**Assignment**: In the entries below, find the line with "This screenshot has width=734, height=488." and print exactly every line from there up to and including the line with "1349x582 pixels.", with no other lines.

**Data supplied**:
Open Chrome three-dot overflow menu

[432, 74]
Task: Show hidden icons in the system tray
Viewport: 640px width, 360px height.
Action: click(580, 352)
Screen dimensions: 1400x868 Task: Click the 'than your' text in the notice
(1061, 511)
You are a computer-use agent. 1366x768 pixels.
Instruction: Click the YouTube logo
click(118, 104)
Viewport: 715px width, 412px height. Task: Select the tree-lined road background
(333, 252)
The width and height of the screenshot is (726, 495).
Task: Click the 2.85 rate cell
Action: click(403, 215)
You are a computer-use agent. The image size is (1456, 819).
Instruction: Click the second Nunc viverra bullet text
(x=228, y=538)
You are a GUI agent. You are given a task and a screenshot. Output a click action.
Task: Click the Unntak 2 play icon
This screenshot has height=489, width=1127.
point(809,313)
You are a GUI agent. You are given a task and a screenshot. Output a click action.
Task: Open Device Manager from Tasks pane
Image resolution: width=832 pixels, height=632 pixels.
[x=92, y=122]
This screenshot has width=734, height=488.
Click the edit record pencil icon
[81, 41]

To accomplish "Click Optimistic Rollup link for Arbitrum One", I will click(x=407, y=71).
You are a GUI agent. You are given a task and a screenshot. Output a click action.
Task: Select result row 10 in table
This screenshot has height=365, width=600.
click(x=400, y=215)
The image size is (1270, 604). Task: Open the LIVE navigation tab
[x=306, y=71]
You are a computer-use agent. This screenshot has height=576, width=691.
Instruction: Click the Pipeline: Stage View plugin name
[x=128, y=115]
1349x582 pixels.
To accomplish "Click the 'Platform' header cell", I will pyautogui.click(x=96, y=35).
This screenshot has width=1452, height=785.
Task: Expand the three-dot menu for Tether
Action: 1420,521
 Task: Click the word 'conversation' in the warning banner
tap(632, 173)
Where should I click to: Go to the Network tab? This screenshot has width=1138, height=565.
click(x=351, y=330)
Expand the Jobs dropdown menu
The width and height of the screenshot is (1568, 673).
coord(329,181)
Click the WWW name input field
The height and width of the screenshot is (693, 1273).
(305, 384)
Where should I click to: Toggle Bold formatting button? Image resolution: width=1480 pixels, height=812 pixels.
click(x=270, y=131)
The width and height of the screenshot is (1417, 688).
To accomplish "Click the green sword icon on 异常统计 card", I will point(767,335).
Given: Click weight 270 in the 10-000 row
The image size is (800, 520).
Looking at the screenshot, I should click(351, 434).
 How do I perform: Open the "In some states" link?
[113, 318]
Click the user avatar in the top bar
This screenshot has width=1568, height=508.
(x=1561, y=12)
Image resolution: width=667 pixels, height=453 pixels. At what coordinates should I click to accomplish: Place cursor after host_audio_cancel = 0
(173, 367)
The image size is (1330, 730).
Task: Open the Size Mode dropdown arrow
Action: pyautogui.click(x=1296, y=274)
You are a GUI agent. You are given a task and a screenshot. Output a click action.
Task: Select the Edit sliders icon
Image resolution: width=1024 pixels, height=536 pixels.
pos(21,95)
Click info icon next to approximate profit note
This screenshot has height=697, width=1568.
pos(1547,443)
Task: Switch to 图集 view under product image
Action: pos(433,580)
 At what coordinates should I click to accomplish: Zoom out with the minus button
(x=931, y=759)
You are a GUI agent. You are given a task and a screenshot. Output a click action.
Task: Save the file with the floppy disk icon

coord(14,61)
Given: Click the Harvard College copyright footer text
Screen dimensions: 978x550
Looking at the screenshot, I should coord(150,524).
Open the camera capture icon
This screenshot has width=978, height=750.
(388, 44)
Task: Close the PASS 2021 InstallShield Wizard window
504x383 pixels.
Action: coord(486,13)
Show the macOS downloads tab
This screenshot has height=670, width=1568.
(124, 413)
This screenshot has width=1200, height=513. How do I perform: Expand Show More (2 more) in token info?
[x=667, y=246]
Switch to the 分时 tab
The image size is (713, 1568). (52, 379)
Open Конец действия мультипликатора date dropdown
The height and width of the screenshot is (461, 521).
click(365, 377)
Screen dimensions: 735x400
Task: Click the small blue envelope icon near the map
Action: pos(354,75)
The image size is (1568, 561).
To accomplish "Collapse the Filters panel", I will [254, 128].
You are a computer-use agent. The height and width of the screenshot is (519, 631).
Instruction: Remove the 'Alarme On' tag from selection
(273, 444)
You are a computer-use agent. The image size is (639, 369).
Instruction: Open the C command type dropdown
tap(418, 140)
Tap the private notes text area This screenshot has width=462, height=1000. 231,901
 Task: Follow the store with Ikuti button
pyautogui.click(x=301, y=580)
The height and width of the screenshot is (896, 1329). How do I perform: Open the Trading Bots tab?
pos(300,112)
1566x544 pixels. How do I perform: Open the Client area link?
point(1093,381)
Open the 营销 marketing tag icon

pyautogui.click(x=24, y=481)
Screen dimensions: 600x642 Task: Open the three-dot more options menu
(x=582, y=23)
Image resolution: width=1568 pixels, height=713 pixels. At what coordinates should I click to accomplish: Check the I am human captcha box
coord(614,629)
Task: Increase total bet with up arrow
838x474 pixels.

**Output below**:
This screenshot has width=734, height=488.
Click the edit record pencil icon
[81, 41]

To accomplish "Click Optimistic Rollup link for Arbitrum One", I will click(x=407, y=71).
You are a GUI agent. You are given a task and a screenshot. Output a click action.
Task: Select result row 10 in table
This screenshot has height=365, width=600.
click(x=400, y=215)
The image size is (1270, 604). Task: Open the LIVE navigation tab
[x=306, y=71]
You are a computer-use agent. This screenshot has height=576, width=691.
Instruction: Click the Pipeline: Stage View plugin name
[x=128, y=115]
1349x582 pixels.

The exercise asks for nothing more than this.